Get a Second Opinion
Our endometriosis specialists are dedicated to providing patients with expert care. Whether you have been diagnosed or are looking to find a doctor, they are ready to help.Our office is located on 872 Fifth Avenue New York, NY 10065.
You may call us at (212) 988-1444 or have your case reviewed by clicking here.
Causes and risk factors of fibroids
The exact cause of fibroids is not fully understood, but they are believed to be influenced by hormonal factors, especially estrogen. High estrogen levels during reproductive years can promote fibroid growth. Genetics also play a role, as women with a family history of fibroids are at higher risk.

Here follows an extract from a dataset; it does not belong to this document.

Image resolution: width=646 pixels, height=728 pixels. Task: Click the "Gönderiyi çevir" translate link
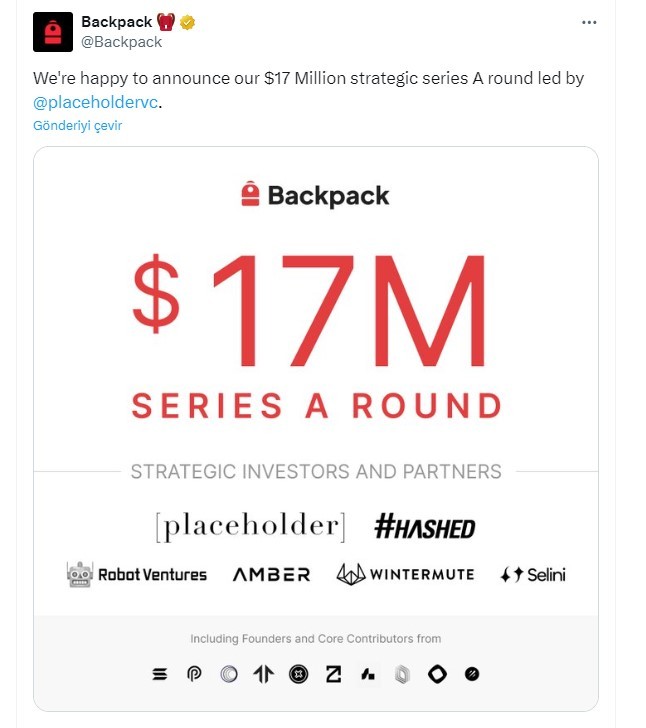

Additionally, age and childbirth history can influence fibroid risk, with women over 30 and those who have not had children being more likely to develop them.
Fibroids and pregnancy
For the most part, fibroids do not usually affect pregnancy. Nevertheless, there are some instances in which they can make conception difficult and even lead to miscarriages. When they physically distort the uterine cavity, several complications can arise, including infertility, recurrent miscarriages, premature labor, or complications of labor. As a result, in the case of large symptomatic fibroids, women may often choose to undergo an imaging review of the uterus via hysteroscopy or hysterosalpingography.

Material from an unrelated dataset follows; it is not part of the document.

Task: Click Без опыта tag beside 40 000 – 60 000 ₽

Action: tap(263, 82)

Fibroids may also press against and block the entrance to the fallopian tubes, subsequently preventing the egg from reaching the uterus. When they block the birth canal, they can interfere with labor and delivery, causing the need for a Caesarean section. Finally, they can prolong post-delivery recovery as they can increase heavy bleeding and the time it takes for a woman’s womb to return to its normal shape and size.
It is also important to note that pregnancy can cause fibroids to develop due to the elevated levels of progesterone and estrogen. However, there is little evidence to support this theory. Pregnancy may also cause “red degeneration.” This condition cuts off the fibroids’ blood supply and causes the fibromas to turn red and die, subsequently triggering intense abdominal pain and contractions of the womb that can lead to miscarriages.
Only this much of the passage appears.